Passage to read below:
Grading a Body of Evidence for Each Key Question

We graded the strength of the body of evidence as per the AHRQ methods guide.³⁶ Based on the division of outcomes within the Key Questions, we determined the strengths of evidence for the following three categories of outcomes: 1) BP (continuous and categorical outcomes); 2) other clinical, surrogate and intermediate outcomes, including quality of life and satisfaction; and 3) outcomes related to resource use. We further divided Key Question 1 into two sections: SMBP alone versus usual care; and SMBP and additional support versus usual care.

Risk of bias was defined as low, medium, or high based on the study design and methodological quality. We assessed the consistency of the data as either “no inconsistency” or “inconsistency present” (or not applicable if only one study). The direction, magnitude, and statistical significance of all studies were evaluated in assessing consistency, and logical explanations were provided in the presence of equivocal results.
End of Passage to read.
Dataset extract below:
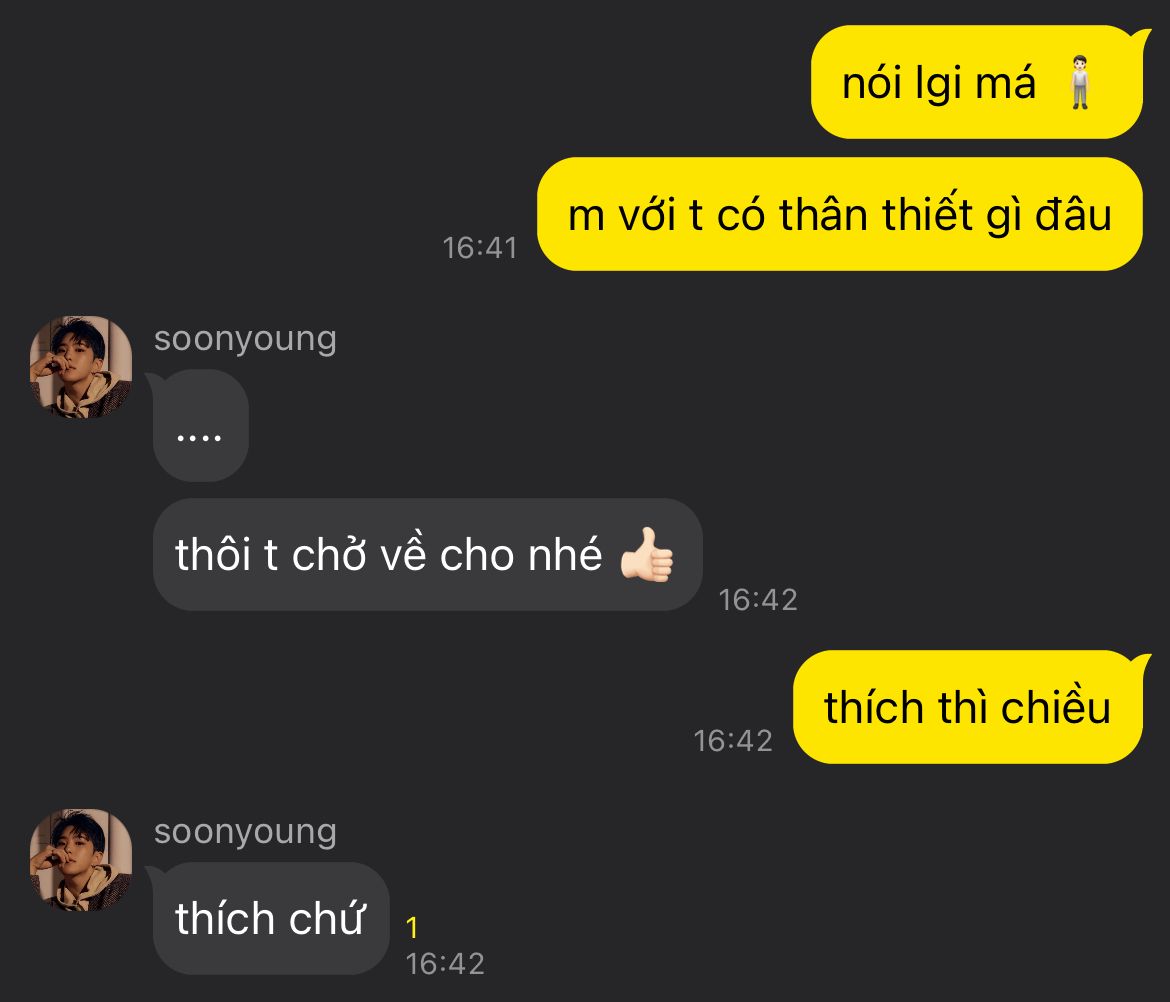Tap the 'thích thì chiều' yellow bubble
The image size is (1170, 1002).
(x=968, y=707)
End of Dataset extract.
Dataset extract below:
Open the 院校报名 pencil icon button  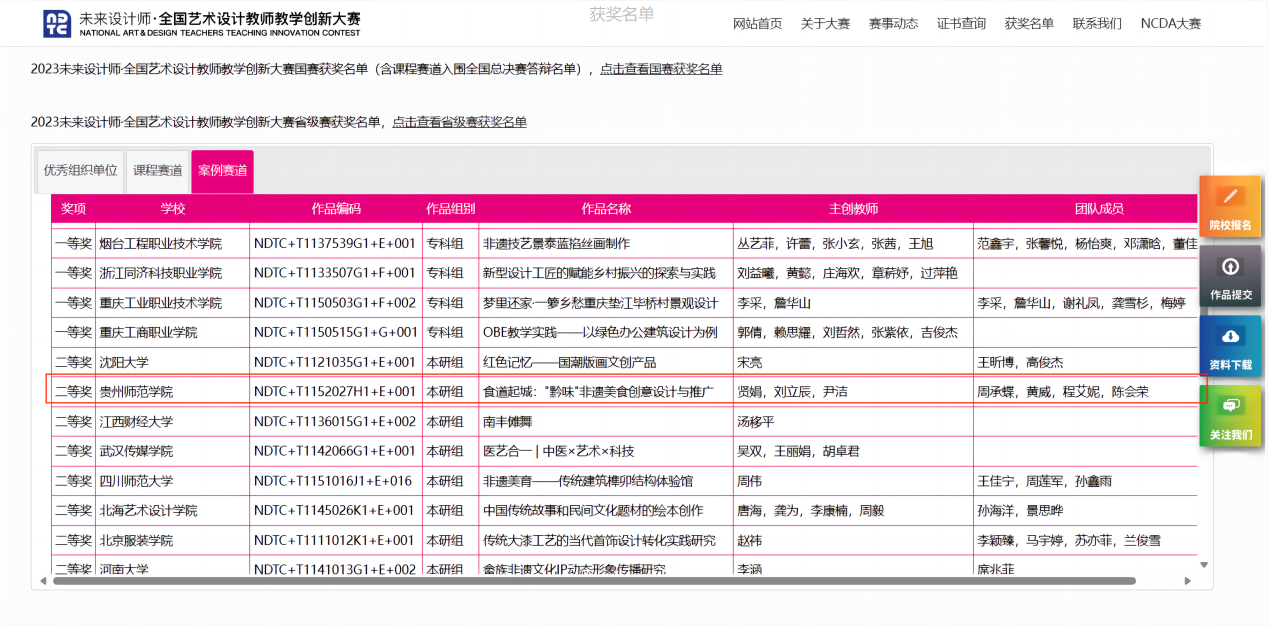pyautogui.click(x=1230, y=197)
End of Dataset extract.
» Required action 1
In the passage on grading the body of evidence, what categories was risk of bias defined as, and on what basis?
» Required action 2
Continue the passage on grading the body of evidence past its last sentence.

» Exercise answer 1
Low, medium, or high, based on the study design and methodological quality.

» Exercise answer 2
We also assessed the relevance of evidence. Studies with limited relevance either included populations which related poorly to the general population of adults with hypertension or that contained substantial problems with the measurement of the outcomes of interest. (As will be shown in the Results section, we found no studies conducted in children.) We also assessed the precision of the evidence based on the degree of certainty surrounding an effect estimate. A precise estimate was considered an estimate that would allow a clinically useful conclusion. An imprecise estimate was one for which the CI is wide enough to preclude a conclusion.

We rated the strength of evidence for a particular comparison for each outcome category using one of the following four labels (as per the AHRQ methods guide): High, Moderate, Low, or Insufficient. Ratings were assigned based on our level of confidence that the evidence reflected the true effect for the major comparisons of interest. Ratings were defined as follows:

High. There is a high level of assurance that the findings of the literature are valid with respect to the relevant comparison. No important scientific disagreement exists across studies. At least two quality A studies are required for this rating.

Moderate. There is a moderate level of assurance that the findings of the literature are valid with respect to the relevant comparison. Little disagreement exists across studies. Moderately rated bodies of evidence contain fewer than two quality A studies or such studies lack long-term outcomes of relevant populations.

Low. There is a low level of assurance that the findings of the literature are valid with respect to the relevant comparison. Underlying studies may report conflicting results. Low rated bodies of evidence could contain either quality B or C studies.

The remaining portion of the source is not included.